··· Supplied material

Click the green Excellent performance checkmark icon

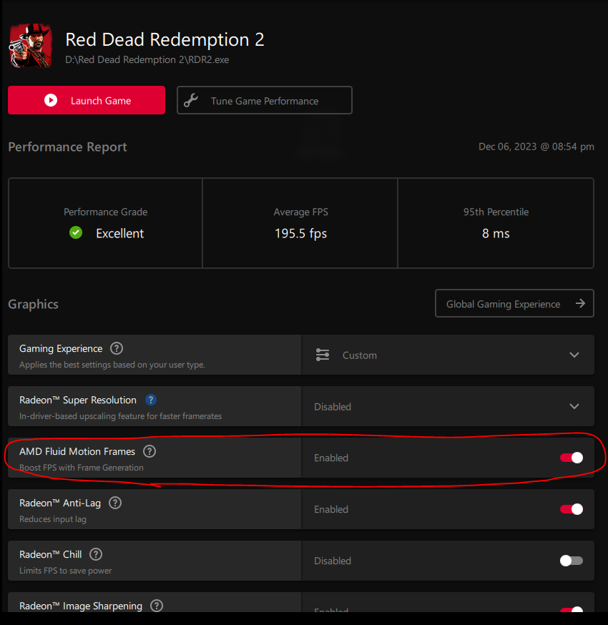(76, 233)
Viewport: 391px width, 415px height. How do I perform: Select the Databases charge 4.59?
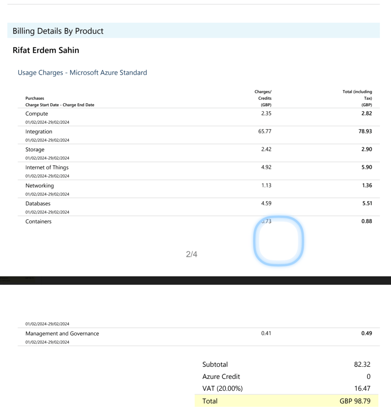[x=266, y=203]
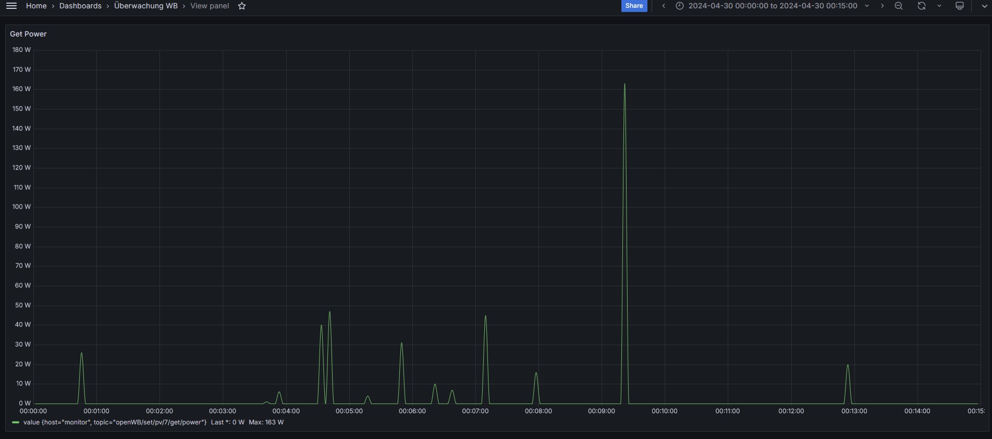Shift the time range forward
This screenshot has width=992, height=439.
pos(882,6)
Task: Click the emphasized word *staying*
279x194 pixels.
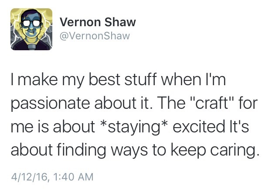Action: [x=134, y=128]
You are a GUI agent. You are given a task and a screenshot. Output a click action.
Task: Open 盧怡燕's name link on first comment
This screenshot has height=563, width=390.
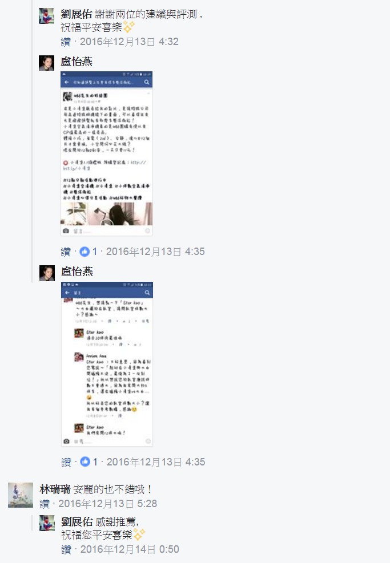[77, 62]
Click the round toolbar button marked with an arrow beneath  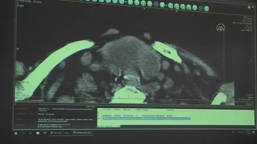coord(143,3)
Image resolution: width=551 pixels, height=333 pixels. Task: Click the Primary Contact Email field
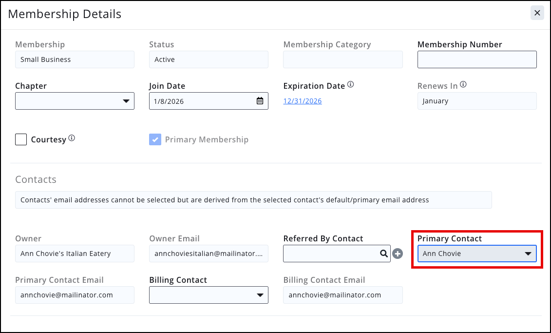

······

▶ _Given request_
How many lines in the listing above contain the string "pixels"? Reply with the number alone.

▶ _Exercise result_
2